TOKYO--The Tokyo Game Show floor is a busy place, and the mobs surrounding the Square Enix theater are intimidating. Nonetheless, we pushed through and spent some solid time with this upcoming nontraditional fighting game--after watching a lengthy trailer for the game within the publisher's Mega Theater, of course. Thankfully, all the flash and vibrant color present in the impressive trailer was present in the gameplay proper. And that alone should keep Dissidia flying high on the radar for most Final Fantasy fans.

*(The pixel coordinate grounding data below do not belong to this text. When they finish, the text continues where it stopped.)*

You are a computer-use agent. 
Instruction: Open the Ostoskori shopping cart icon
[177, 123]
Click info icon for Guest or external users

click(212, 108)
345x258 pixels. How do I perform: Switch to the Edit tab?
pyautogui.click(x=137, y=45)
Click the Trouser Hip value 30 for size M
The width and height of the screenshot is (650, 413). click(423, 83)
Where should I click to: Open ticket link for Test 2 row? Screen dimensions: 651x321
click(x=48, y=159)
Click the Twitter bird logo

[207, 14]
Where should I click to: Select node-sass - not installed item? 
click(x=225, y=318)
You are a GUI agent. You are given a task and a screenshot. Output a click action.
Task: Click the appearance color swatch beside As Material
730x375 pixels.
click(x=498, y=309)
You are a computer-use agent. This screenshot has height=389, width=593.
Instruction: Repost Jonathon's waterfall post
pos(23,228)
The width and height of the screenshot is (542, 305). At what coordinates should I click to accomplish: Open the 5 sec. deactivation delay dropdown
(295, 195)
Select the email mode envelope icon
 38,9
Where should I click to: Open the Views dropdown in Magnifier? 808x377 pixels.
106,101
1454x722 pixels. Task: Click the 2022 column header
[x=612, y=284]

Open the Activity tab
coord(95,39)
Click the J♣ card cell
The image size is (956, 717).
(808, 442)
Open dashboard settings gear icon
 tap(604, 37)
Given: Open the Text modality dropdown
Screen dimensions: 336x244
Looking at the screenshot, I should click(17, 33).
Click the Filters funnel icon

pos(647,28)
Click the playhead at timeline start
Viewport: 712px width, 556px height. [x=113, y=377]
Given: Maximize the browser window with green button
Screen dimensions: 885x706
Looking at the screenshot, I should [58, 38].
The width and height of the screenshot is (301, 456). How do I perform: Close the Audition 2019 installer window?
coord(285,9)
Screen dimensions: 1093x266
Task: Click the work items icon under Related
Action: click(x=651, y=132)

The trailer itself was a name check featuring a number of popular characters and archetypes from the series. Characters we glimpsed included the Cloud of Darkness; Cloud Strife (no relation); Golbez (called Golbeza here, as he was in the Japanese version of Final Fantasy IV); Jecht; Tidus; Sephiroth; Exdeath; Bartz (aka Butz) Klauser; Terra (aka Tina) Branford; Kefka Palazzo; and many others. In our playable version, we had access to a small number of characters: Tidus, Zidane, Squall, Cloud of Darkness, Onion Knight, and Frionel (known more commonly as Firion). In our first play-through, we chose Tidus, the Blitzball phenom that starred in Final Fantasy X. Fans of game music should note that while the main menu theme was the rising and falling arpeggios we've long associated with the game, it had a symphonic, slightly new age sheen added to it, which matched the first fighting arena, a shimmering sea from which glacial crystals rose.
Because the written instructions provided were in Japanese, it was tough to get a handle on the move set at first. The circle button initiated standard attacks, called sub-attacks, while the X button allowed us to jump. The first thing we noted was just how floaty--in a good way--the action felt. You'll be landing a lot of blows in midair, so keeping distance between you and your opponent is one of the best defensive maneuvers available to you. Pressing square initiates a special attack; in Tidus' case, it is a blitzball that whooshes toward the enemy at super speed. The goal is to diminish your opponent's brave points by using sub-attacks; doing so makes your own attacks stronger and your foe's weaker, thereby allowing the special attack to do a great deal of damage. Once you land the stronger attack, your brave points reset and the tug of war begins anew.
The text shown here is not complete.